The BackgroundWorker class is essentially built on top of the Thread class. The Thread part of the BackgroundWorker is sort of hidden from you. You get to work with two very important parts of the BackgroundWorker though, the DoWork and RunWorkerCompleted events (There’s a progress one too, but because I actually don’t use this much I’ll omit it for you to take on as homework). So… What are these events all about?

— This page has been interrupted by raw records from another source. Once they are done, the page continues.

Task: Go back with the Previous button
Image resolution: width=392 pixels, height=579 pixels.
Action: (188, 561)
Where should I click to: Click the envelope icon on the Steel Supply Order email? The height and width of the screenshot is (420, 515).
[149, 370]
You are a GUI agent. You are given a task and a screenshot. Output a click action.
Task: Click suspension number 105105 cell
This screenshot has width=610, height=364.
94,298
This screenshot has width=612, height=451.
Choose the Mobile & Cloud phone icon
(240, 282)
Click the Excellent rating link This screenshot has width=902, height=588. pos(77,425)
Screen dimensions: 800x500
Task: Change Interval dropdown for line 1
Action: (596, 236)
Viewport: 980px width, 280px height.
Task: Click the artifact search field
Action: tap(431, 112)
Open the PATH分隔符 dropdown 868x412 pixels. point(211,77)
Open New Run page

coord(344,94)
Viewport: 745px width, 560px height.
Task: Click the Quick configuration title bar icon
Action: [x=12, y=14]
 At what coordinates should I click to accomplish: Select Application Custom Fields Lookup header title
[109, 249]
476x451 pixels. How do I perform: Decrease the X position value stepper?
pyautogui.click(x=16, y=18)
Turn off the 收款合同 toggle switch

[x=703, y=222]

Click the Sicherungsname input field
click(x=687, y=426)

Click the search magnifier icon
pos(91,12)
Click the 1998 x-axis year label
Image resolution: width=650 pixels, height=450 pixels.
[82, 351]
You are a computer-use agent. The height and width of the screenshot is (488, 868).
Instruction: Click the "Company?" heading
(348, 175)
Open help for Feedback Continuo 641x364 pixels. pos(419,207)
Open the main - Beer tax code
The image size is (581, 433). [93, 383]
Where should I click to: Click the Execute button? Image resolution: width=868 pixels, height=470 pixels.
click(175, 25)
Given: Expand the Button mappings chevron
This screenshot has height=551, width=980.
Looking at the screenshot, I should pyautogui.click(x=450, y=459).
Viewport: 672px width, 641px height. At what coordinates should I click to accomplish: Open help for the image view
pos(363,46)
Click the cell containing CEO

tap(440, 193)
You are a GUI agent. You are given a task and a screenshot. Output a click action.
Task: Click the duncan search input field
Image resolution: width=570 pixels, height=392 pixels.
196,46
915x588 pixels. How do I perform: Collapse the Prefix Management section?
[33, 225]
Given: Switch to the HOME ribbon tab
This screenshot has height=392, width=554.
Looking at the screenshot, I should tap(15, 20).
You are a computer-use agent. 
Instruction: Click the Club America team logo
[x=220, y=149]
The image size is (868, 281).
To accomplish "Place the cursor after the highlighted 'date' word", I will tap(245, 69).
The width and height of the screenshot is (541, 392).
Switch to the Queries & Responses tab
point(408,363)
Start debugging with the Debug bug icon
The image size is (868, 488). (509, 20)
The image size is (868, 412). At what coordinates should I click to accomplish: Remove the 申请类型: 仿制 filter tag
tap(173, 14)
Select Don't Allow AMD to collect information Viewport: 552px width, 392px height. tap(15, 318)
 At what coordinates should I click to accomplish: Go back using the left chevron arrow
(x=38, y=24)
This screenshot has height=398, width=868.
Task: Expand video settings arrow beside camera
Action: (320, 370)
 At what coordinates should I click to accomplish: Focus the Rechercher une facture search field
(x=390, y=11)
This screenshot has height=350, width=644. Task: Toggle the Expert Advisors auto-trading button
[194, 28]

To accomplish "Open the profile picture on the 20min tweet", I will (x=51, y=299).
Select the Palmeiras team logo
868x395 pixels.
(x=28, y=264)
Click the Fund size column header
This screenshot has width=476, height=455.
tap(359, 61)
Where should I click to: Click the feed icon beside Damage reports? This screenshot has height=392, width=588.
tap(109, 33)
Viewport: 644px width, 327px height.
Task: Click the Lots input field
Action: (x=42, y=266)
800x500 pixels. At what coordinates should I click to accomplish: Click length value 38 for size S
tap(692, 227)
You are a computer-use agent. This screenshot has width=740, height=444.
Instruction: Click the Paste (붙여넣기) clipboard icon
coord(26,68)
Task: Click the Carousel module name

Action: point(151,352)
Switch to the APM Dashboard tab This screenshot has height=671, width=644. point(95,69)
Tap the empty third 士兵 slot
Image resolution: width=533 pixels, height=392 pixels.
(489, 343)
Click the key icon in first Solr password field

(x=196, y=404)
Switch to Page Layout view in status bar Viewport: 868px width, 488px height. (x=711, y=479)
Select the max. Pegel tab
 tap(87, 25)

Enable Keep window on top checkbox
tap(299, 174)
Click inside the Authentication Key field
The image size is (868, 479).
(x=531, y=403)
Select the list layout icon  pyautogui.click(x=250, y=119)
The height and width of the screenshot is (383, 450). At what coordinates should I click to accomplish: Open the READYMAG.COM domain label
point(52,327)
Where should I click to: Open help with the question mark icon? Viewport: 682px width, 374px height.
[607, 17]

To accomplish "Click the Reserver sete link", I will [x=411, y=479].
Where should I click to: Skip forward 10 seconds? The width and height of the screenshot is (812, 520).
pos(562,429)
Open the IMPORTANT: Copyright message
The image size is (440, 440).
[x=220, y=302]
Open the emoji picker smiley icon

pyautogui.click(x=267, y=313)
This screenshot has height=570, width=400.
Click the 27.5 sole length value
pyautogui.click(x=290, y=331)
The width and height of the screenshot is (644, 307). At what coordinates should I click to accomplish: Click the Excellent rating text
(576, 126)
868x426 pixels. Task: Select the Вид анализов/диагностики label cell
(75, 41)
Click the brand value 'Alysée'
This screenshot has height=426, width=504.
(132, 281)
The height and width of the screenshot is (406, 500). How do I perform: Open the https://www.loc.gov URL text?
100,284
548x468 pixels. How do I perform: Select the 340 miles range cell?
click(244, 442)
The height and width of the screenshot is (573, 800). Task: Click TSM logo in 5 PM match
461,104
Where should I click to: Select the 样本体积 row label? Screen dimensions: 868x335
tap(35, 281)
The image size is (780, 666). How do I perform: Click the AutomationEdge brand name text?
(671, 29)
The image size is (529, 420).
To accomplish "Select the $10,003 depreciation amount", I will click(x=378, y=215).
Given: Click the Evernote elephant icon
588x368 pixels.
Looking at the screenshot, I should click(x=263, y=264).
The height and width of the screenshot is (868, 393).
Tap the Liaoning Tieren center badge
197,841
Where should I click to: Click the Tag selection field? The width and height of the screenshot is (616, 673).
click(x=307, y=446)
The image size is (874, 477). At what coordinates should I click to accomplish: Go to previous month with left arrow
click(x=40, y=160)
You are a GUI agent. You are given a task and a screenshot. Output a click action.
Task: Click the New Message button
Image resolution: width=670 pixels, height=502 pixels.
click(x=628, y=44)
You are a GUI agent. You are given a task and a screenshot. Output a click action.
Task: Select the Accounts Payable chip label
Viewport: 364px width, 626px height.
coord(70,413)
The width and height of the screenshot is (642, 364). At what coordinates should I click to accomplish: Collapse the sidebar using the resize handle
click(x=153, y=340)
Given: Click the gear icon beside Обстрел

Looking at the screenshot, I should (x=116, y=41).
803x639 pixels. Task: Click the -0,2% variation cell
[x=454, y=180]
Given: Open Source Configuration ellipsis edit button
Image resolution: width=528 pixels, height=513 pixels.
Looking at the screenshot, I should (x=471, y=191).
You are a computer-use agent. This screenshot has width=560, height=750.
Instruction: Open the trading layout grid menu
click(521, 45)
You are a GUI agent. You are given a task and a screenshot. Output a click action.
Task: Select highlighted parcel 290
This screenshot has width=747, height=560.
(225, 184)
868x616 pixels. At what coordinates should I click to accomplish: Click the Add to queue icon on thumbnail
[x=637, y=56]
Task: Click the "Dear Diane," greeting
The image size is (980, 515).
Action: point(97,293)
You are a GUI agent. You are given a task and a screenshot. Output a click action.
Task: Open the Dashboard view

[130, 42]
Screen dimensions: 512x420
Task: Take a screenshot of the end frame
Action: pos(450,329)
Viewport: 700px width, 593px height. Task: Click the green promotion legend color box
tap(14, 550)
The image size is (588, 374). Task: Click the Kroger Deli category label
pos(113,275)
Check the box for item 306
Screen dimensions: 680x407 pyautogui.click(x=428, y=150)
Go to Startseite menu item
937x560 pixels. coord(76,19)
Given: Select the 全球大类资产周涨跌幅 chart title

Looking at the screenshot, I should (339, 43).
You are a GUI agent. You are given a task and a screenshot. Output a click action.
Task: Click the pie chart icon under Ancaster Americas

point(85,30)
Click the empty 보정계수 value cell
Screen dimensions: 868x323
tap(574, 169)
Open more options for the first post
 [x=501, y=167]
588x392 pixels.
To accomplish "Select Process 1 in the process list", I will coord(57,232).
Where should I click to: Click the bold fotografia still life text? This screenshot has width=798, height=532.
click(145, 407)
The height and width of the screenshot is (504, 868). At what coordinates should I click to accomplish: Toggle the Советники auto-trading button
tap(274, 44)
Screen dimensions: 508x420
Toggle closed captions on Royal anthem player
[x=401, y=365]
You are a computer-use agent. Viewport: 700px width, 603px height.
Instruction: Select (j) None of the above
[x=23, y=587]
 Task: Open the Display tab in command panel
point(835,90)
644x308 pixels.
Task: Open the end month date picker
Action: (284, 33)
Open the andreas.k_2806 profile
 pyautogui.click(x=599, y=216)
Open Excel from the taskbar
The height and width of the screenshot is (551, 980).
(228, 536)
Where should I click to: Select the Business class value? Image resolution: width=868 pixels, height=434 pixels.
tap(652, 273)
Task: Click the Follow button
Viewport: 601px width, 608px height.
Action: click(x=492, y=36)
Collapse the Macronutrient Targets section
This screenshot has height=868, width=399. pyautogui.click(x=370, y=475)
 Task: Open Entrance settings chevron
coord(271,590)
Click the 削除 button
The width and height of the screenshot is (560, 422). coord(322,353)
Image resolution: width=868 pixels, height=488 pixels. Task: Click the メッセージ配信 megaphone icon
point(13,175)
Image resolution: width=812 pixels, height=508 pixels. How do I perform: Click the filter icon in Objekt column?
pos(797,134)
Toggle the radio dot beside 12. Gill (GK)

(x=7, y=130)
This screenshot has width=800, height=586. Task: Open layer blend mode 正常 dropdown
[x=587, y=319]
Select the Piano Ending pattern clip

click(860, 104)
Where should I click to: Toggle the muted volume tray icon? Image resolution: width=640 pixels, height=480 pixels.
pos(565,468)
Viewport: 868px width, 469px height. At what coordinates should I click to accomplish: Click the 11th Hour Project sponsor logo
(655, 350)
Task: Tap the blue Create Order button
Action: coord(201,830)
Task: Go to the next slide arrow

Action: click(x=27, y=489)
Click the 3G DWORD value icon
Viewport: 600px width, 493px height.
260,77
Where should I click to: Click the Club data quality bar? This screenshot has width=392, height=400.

The DoWork event is invoked on a separate thread. This is where you want to do your heavy lifting, and you can pass in any object you want when you start up the BackgroundWorker–Simply pull it off of the event args in your DoWork event handler and cast it back to the necessary type. Presto! The RunWorkerCompleted event is what’s triggered when your DoWork event handler finishes up… but the big difference here is that RunWorkerCompleted runs on the thread that started the BackgroundWorker. This is extremely important when you’re working with UIs. Why? Because of cross thread exceptions! UI stuff is generally only run on the UI thread and nothing else. It’s important to note that the DoWork event handler can pass more state to the RunWorkerCompleted event handler by setting a result property on the event args. The RunWorkerCompleted event handler can then take advantage of this data!

My Guidelines

In the end, both of these classes can be used to do work on a different thread than the one you’re currently on. That’s great news. So what are my guidelines for picking one over the other?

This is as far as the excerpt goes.